Cette année, outre un changement de méthode dans le classement des 189 pays - ceux-ci sont désormais évalués par rapport aux meilleures pratiques dans le monde -, l’analyse de la résolution des faillites d’entreprise a été affinée. Et pour chaque pays de plus de 100 millions d’habitants, deux villes sont désormais prises en compte. Si la France a fait un bond, elle le doit en partie à ce changement méthodologique. En particulier, l’Hexagone, avec l’Irlande, est répertorié comme étant le pays ayant les meilleures pratiques en matière de commerce international.
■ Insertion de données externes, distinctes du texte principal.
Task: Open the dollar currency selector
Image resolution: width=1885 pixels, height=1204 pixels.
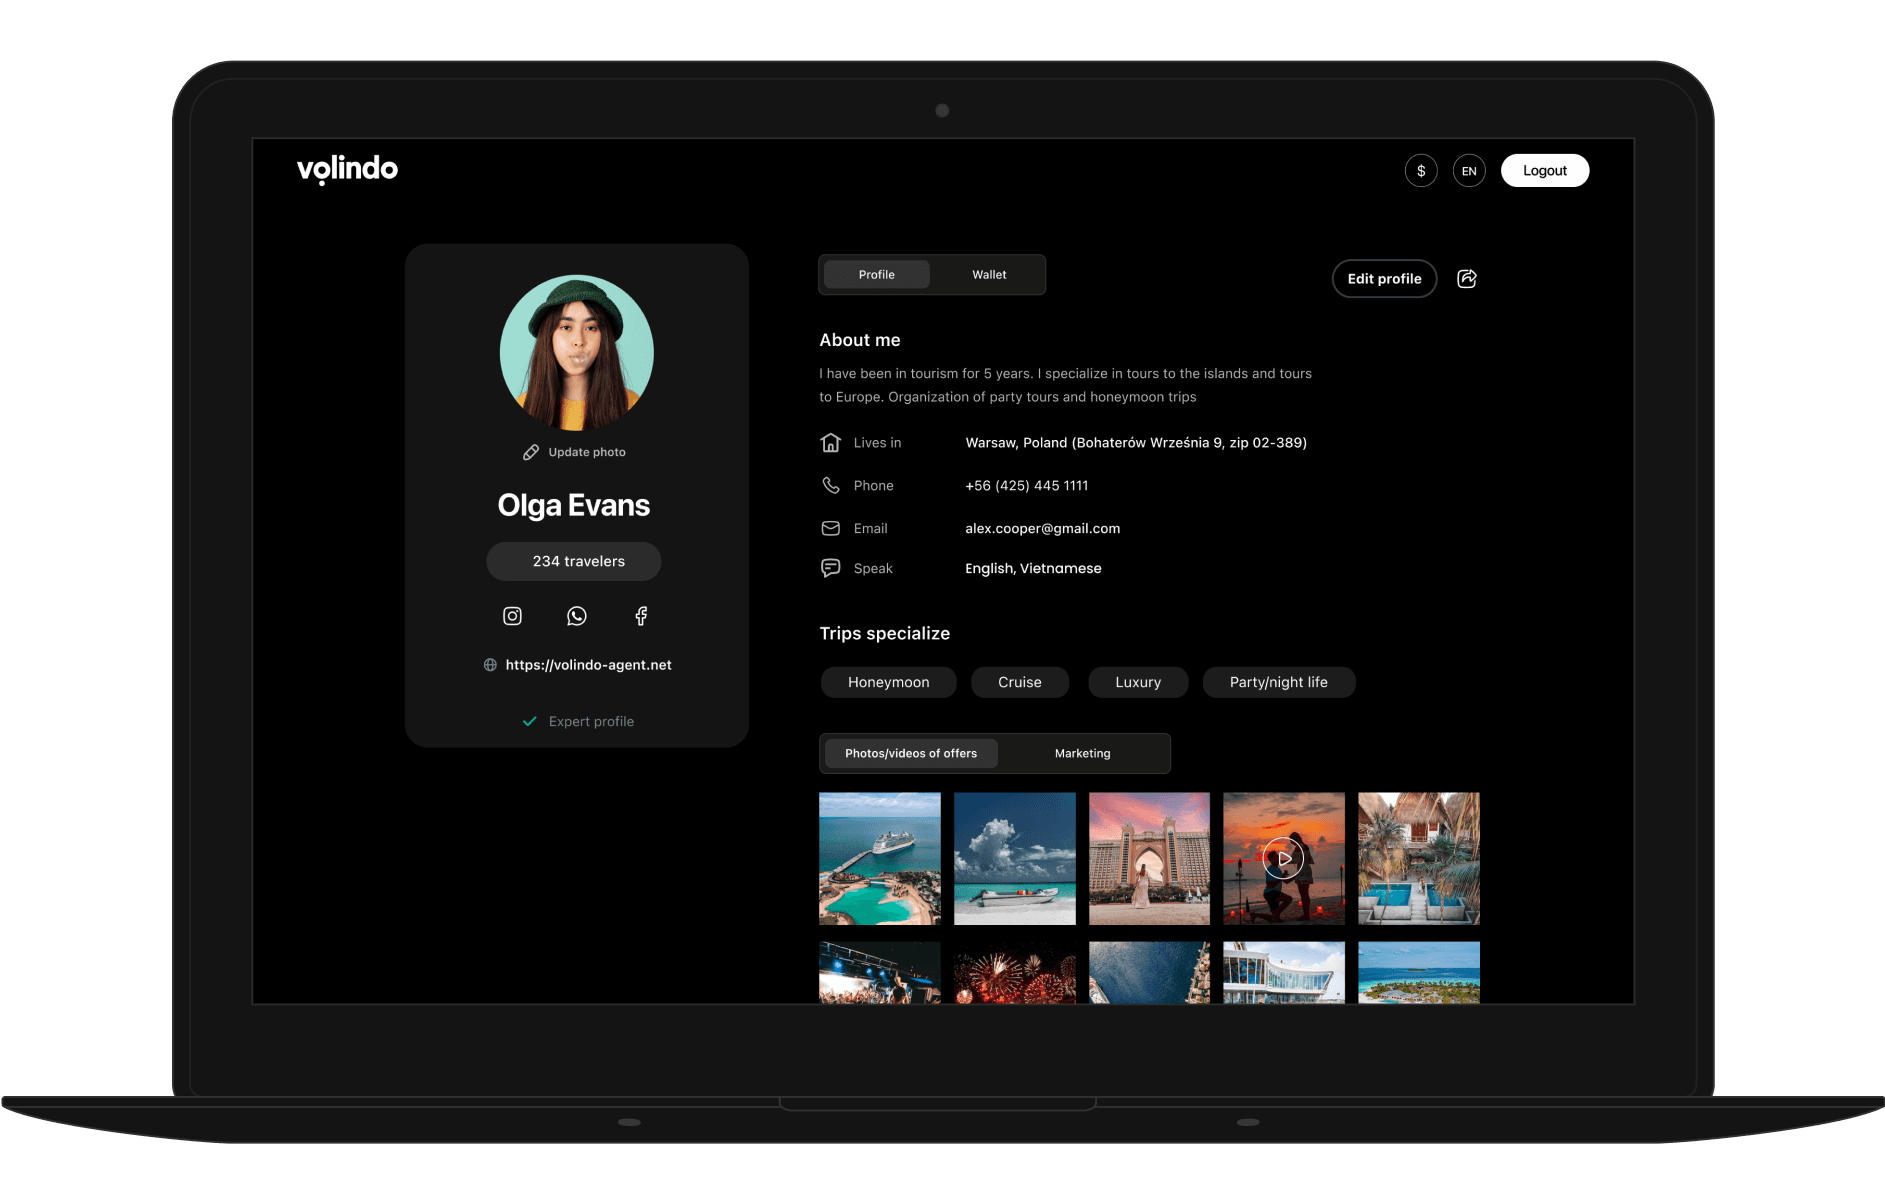Action: coord(1421,171)
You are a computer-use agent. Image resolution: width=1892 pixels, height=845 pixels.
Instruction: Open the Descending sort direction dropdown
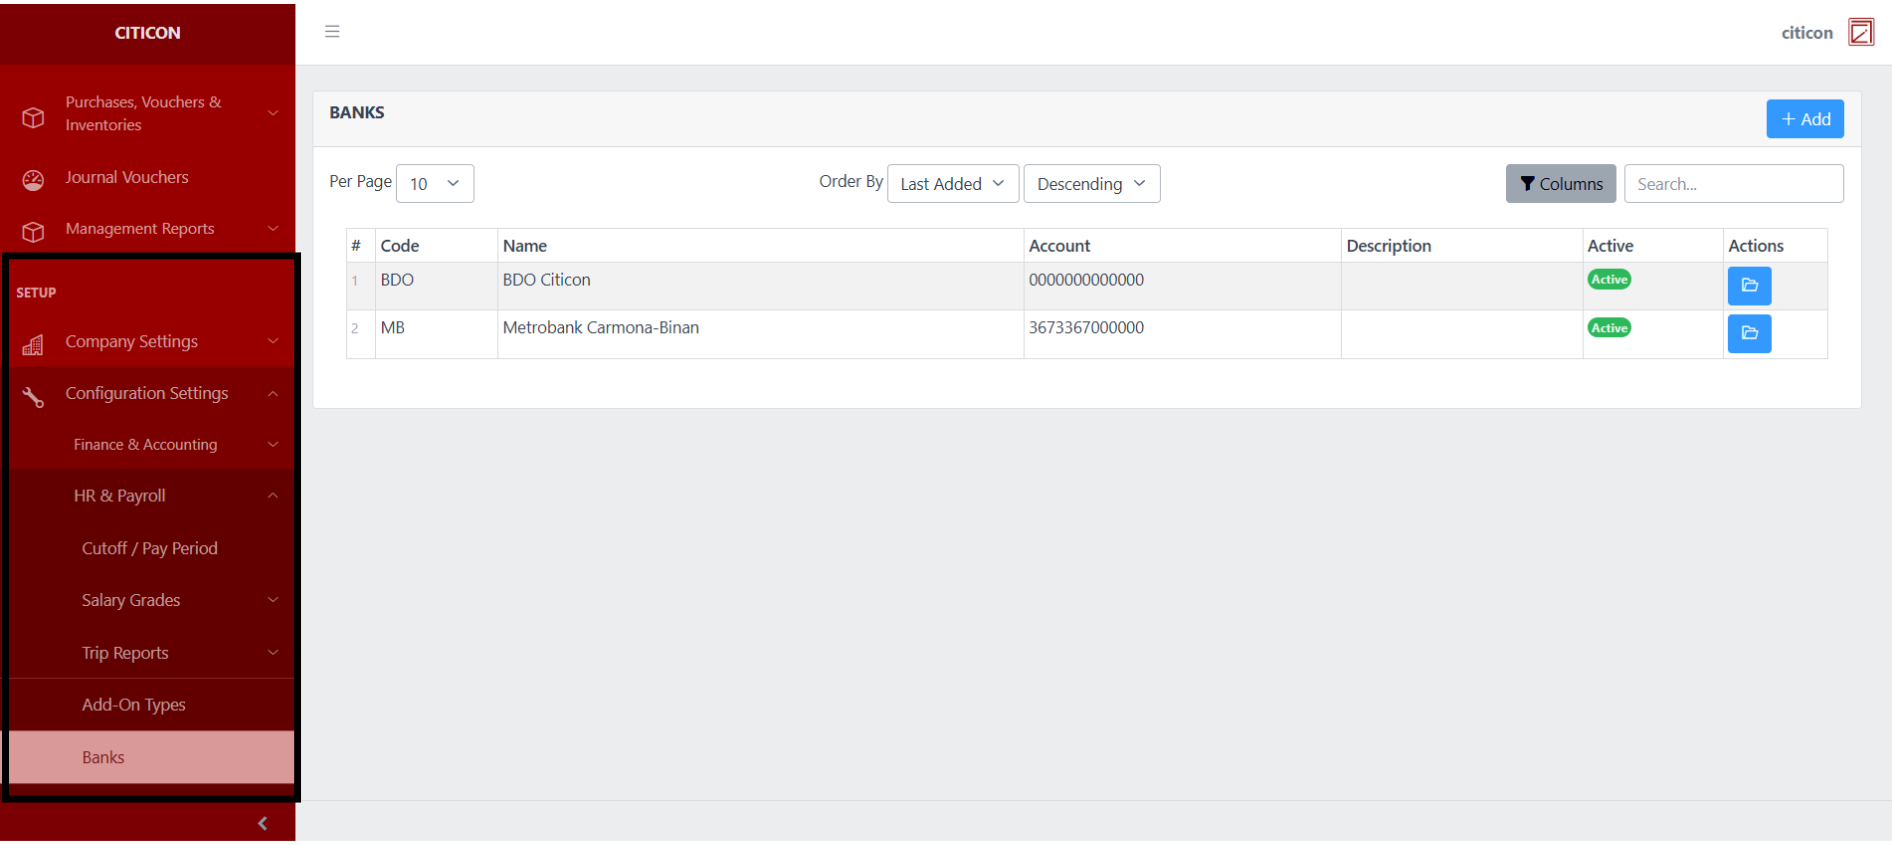click(1091, 184)
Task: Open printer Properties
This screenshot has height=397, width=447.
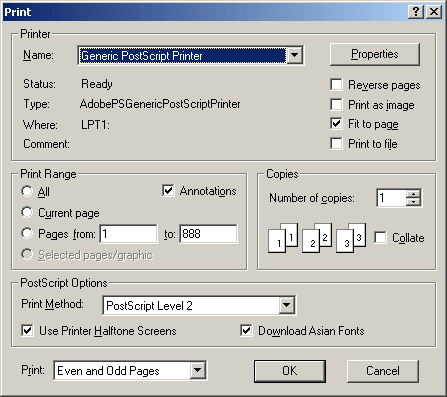Action: (375, 54)
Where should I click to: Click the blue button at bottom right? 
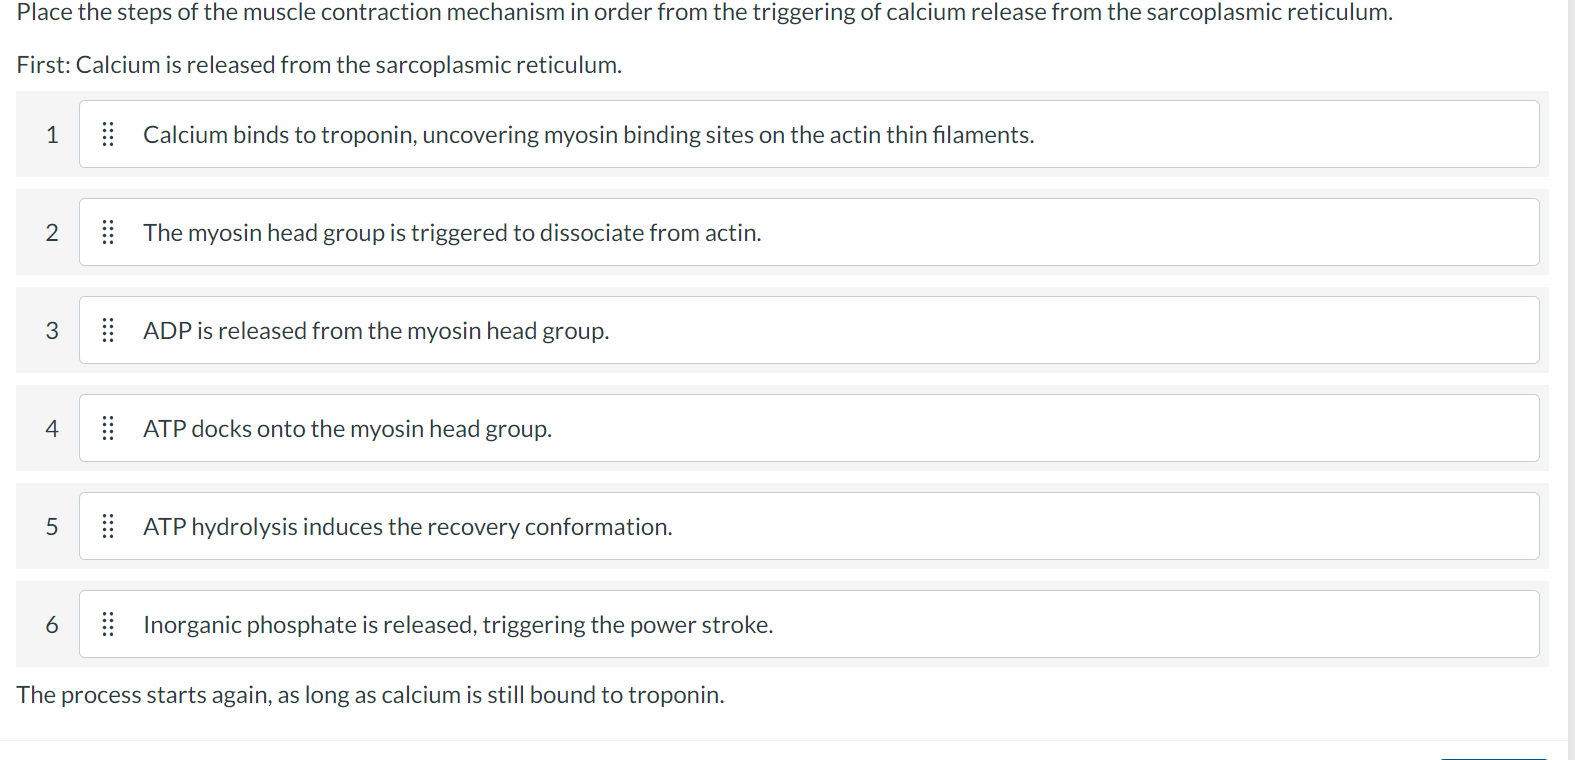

Deux documents seulement sont requis pour exporter ou importer alors que dans d’autres pays le nombre peut dépasser la dizaine. Mais, « la France a aussi amélioré sa position grâce à l’adoption, en septembre 2013, d’une réforme ayant réduit le temps d’enregistrement de la création d’une entreprise auprès du Centre de formalités des entreprises », explique Santiago Croci. D’où sa remontée dans le classement, toujours dominé par Singapour.

Néanmoins, à la Banque mondiale, on observe que l’élan réformateur est général. Sur les 189 pays analysés, 123 d’entre eux ont entrepris 260 réformes améliorant l’environnement des affaires. « La France, si elle reste bien classée, n’est pas parmi les plus actifs », avertit Santiago Croci. En Europe, des pays comme l’Irlande, la Grèce ou l’Espagne sont plus dynamiques. L’Irlande est déjà devant la France. L’Espagne (33e) la talonne. Les efforts doivent être poursuivis, en particulier en matière d’enregistrement de la propriété, où la France n’occupe que le 126e rang sur ce seul critère, ou bien en matière de fiscalité des entreprises, où elle est classée à la 95e place.